The controversy over the failed Agyapa Gold Royalties deal will never go away anytime soon, as the National Democratic Congress (NDC) has today taken issue with the USD$12 million said to have been spent on the botched arrangement.
At a recent appearance before Parliament’s Public Accounts Committee, CEO of the Minerals Income Investment Fund (MIIF), Edward Nana Yaw Koranteng, disclosed that the Agyapa royalties deal which is currently in abeyance, has already cost the taxpayer some $12 million.
Addressing the media at a press conference on Monday, the National Communication Officer of the NDC, Sammy Gyamfi, argued that the Akufo-Addo/Bawumia government had occasioned a financial loss to the state by making these payments.
He stated that Ghanaians were taken aback by the government’s decision to spend a whopping $12 million on the abandoned failed Agyapa deal.
The NDC enumerated several critical and pressing national needs that the government could have addressed using the said amount, including payments for the treatment of kidney patients some of whom died as a result of the recent closure of the Renal Dialysis Unit at Korle Bu over the government’s indebtedness.
The party again argued that these payments come at a time government has failed to procure textbooks for basic schools, five years after introducing a new curriculum, while National Service Personnel have also not received their allowances for several months.
The NDC alleged that certain “selfish and greedy” persons in the Akufo-Addo/Bawumia government distributed the disclosed $12 million payments among themselves under the guise of the failed “Agyapa” royalties arrangement, at a time young people under the NABCO program have been sent home without any employment.
The party vowed to investigate and retrieve all payments made in the name of the collapsed Agyapa Royalties deal and other similar arrangements, should the NDC and John Mahama emerge victorious in the 2024 General Elections.

→ Material provided
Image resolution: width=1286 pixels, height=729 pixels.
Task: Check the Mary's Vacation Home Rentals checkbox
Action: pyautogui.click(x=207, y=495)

→ Exercise brief
Repeat the news report on the Agyapa deal word for word, starting with "The NDC alleged" and going on through "2024 General Elections.". The data that comes after the news report is separate material and has no connection to it.

→ Task response
The NDC alleged that certain “selfish and greedy” persons in the Akufo-Addo/Bawumia government distributed the disclosed $12 million payments among themselves under the guise of the failed “Agyapa” royalties arrangement, at a time young people under the NABCO program have been sent home without any employment.
The party vowed to investigate and retrieve all payments made in the name of the collapsed Agyapa Royalties deal and other similar arrangements, should the NDC and John Mahama emerge victorious in the 2024 General Elections.